Beyond the parted wall another room, also gray and cold, and lined with the lighted pillars. In this room there is also the signs of upheaval and chaos. Steam hisses from some place in the ceiling over head. The are flickering lights. Orange like a flame, but without any fire. The room is nearly twice as wide as the tunnel which we descended.
"This is some greatly boat of the gods, brother, it itself may be our gift," Leodes whispers taking in the room with awestruck eyes.
He does not see the damage, he does not see the brokenness of the place, "the gods are fickle them in their gifts for they have sent us a broken vessel."
There is another great rumble from beneath us.
"Come we must be fleet if we are to make our claim," Leodes commands with a lightness in his tone.
We slide down the angle into the center of the room for there is a circle of pillars and a small waist level wall of the same grayish metal. There is a bit of debris piled there against some of the pillars the the flickering of a light.

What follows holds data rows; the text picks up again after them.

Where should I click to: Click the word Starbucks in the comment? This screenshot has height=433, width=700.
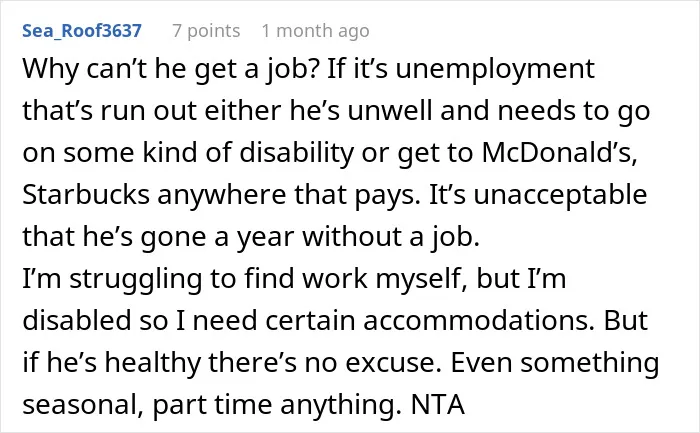click(x=86, y=194)
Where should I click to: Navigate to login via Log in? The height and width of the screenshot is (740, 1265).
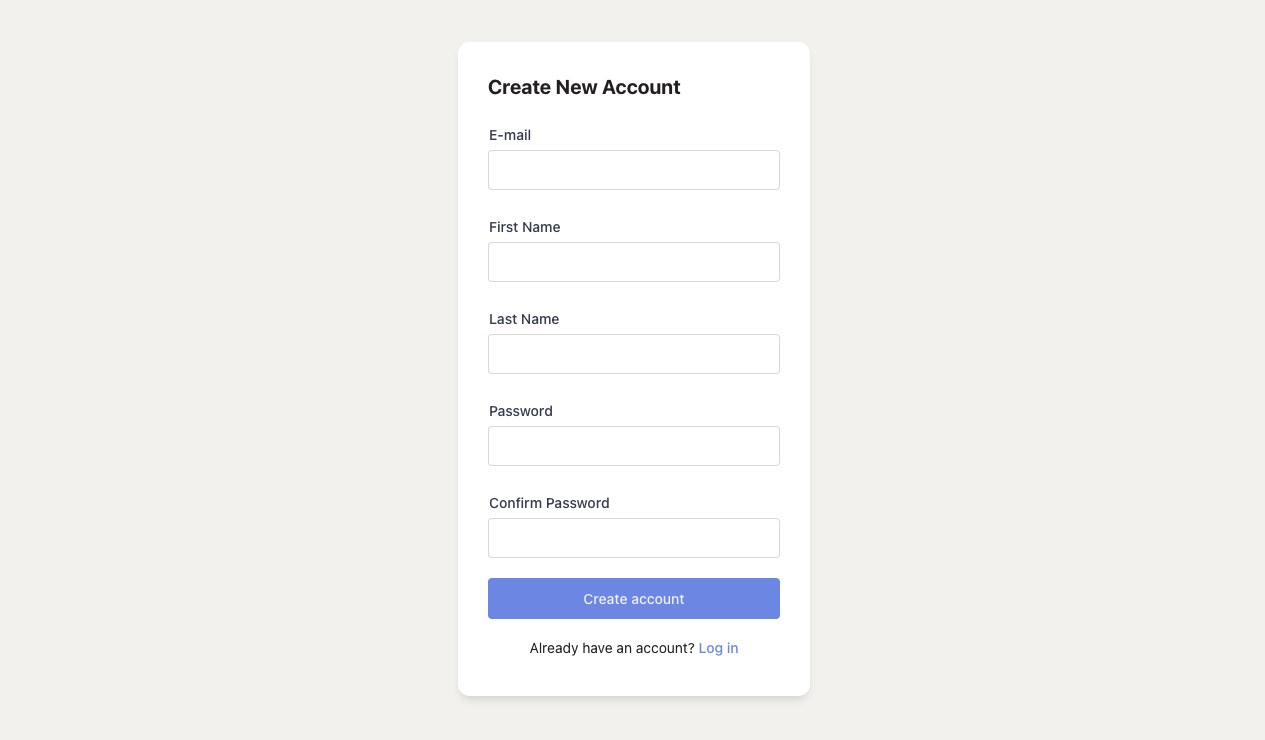(718, 648)
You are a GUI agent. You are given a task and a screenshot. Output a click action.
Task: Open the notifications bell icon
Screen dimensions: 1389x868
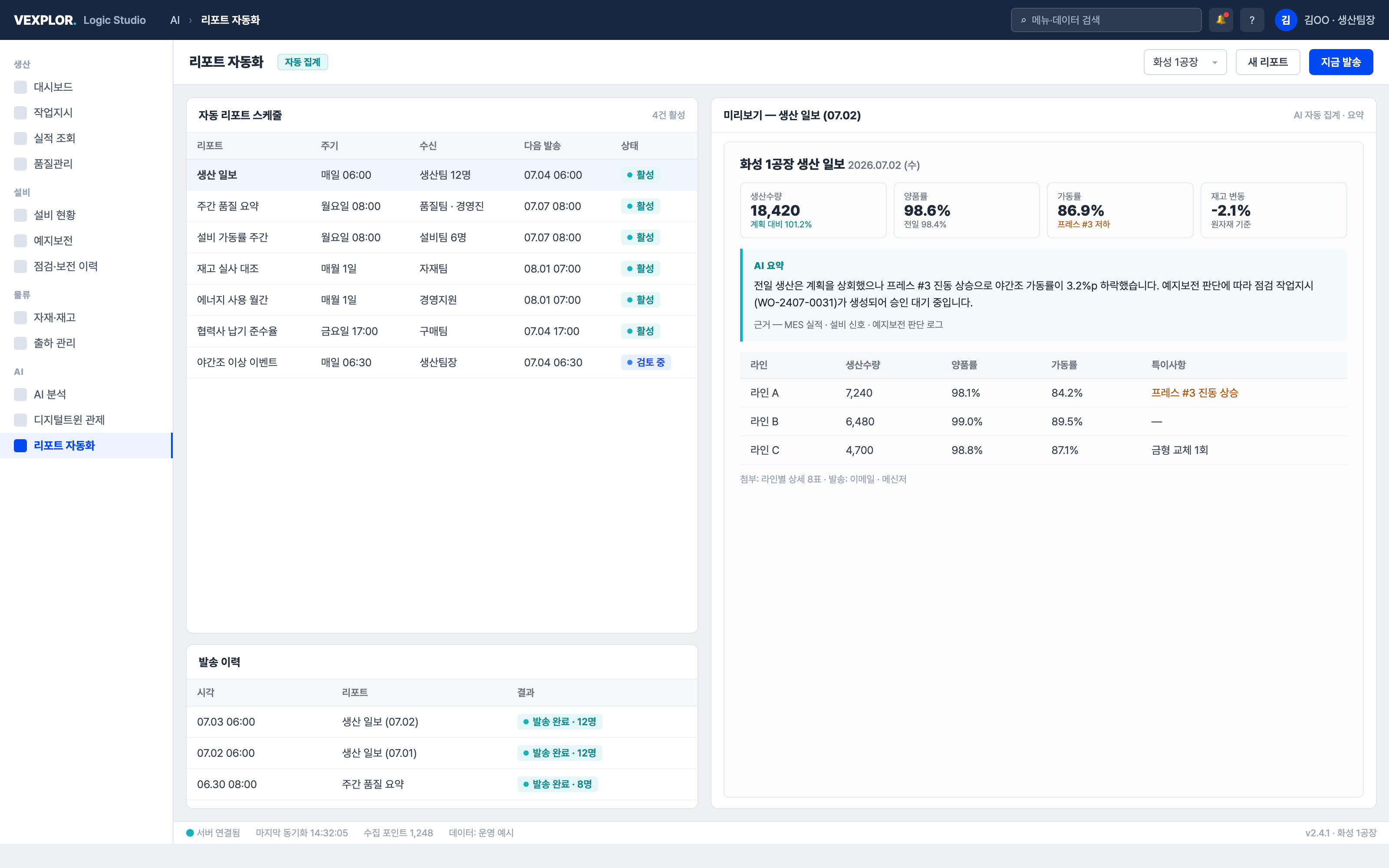click(1220, 20)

I choose my footing lightly, Leodes is pushing the debris aside, and we see it at the same moment. A type of hand. Two thick digits supported by a thumb. It was larger than a man's and armored in some dark green material. I think I hear Leodes giggle with excitement. I am not certain for another rumble shakes this place.
Leodes begins to scramble like a maddened dog digging for a long lost bone. He cast aside debris like a demon until the thing from the sky is laying at our feet. It is crumpled and broken. The head of this beast is like nothing I have heard in song or legend. It is a thing from the sea, which fell from the sky in its boat. The head is long and smooth like so many things from the seas I have seen, but it is attached to a body most like a man. The long thin arms tapering to the hands which I have already described.

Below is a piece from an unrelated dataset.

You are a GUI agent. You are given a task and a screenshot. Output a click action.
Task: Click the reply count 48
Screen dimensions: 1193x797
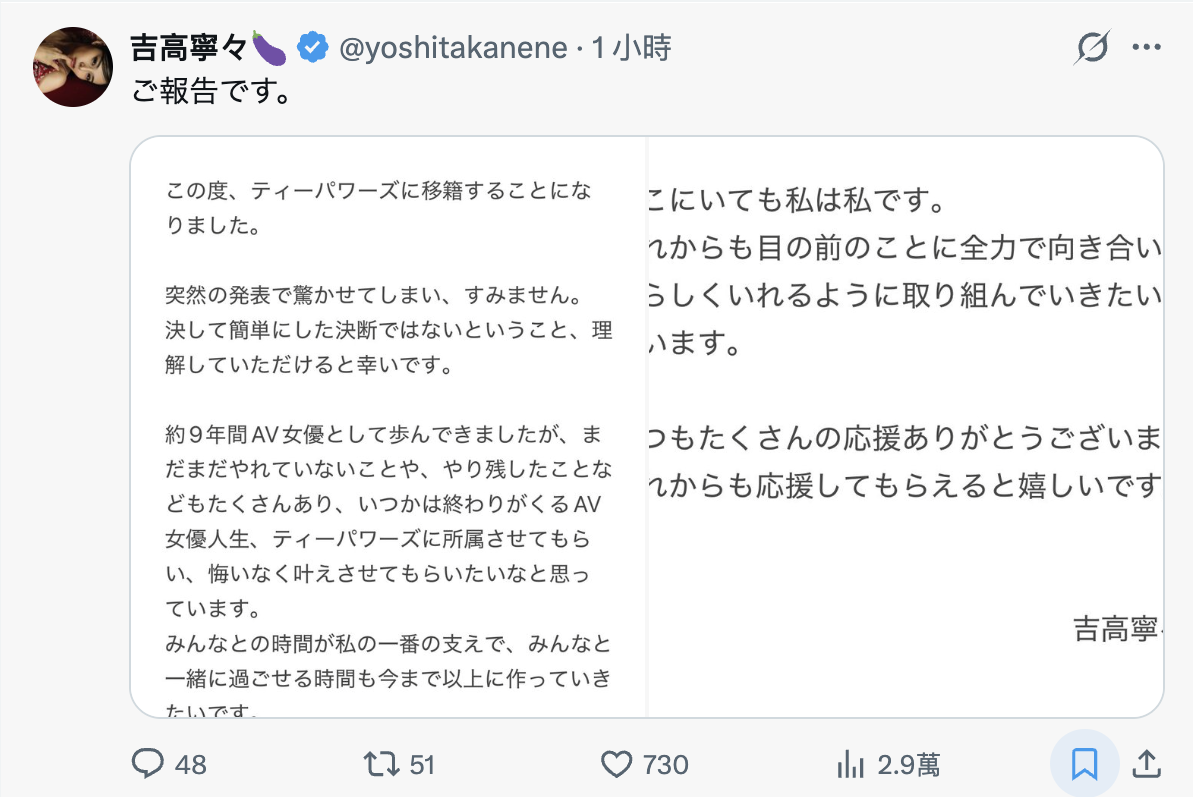click(190, 765)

The body is covered in that armor, the head with its two closed eyes, is a brown like wet sand color. It has a small mouth revealed by what was some piece of brown metal like the lower half of a helm designed only to shield its mouth.
And it gasps.
The ragged sound nearly throws us both from our balance among the debris and pillars. Another oath passes my teeth. Leodes practically laughs the moment his initial fright passes him, but I lower the spear in an angle to throw myself and it upon this half-giant-fish-man.

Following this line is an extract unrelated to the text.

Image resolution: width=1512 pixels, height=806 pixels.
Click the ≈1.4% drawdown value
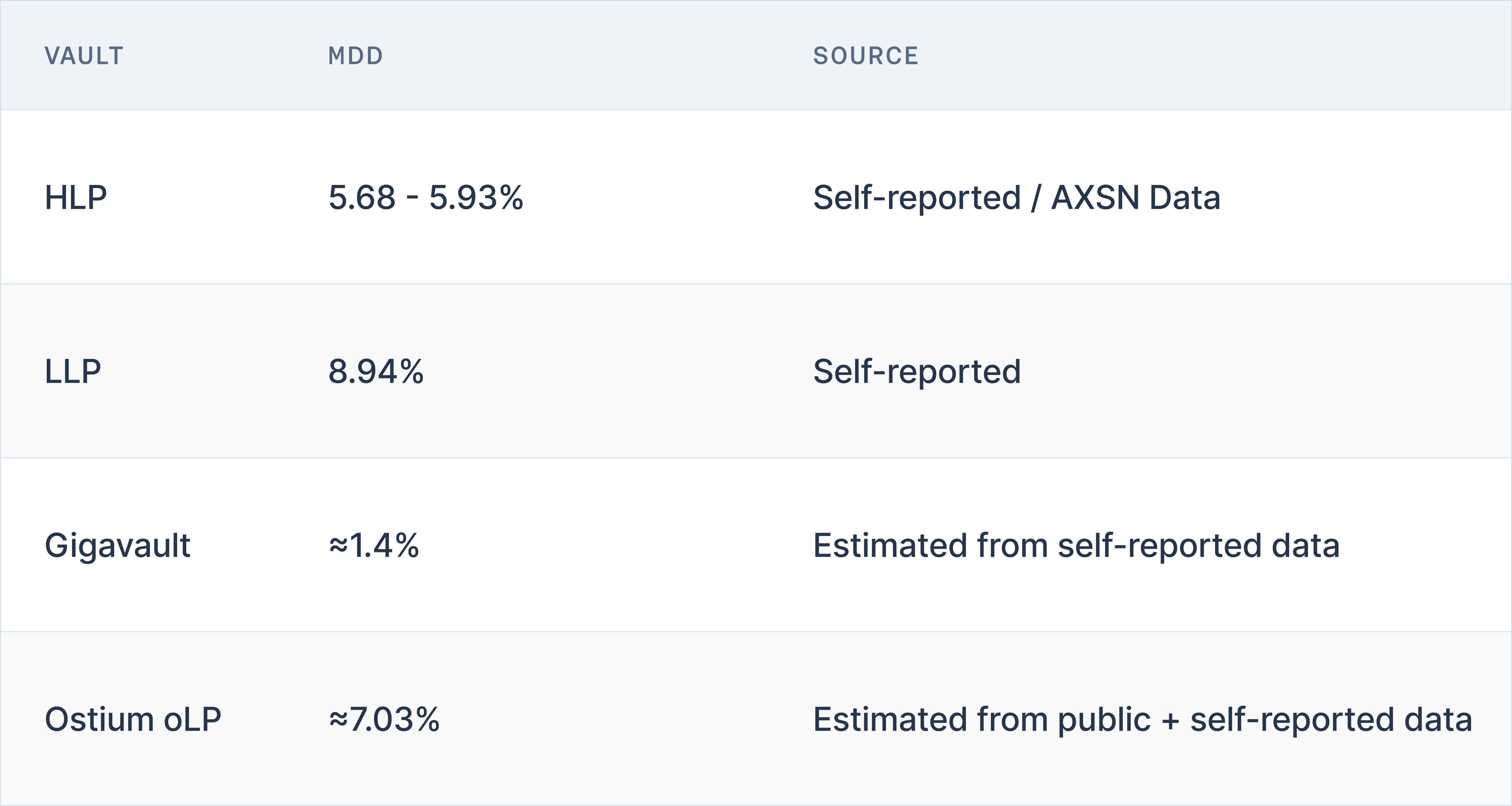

The eyes then open. Pure blood with no white, no iris, no color other than blood. I know it is our doom we are seeing. My heart races. My breath suddenly shallows.
"Are you from the Gods?" Leodes asks. He kneels over the beast.
The right three fingered hand slowly raises toward my brother.
When the fingers are hand spans from my brother's face the scream begins.
Not its scream. Not the scream of some demon harpy. Not the scream of Hades.
Leodes' scream. The scream that make my tears comes at every remembering. Every time you make me come here. Every time you unearth what I have entombed within me.
And every time I wonder if I will see you smile.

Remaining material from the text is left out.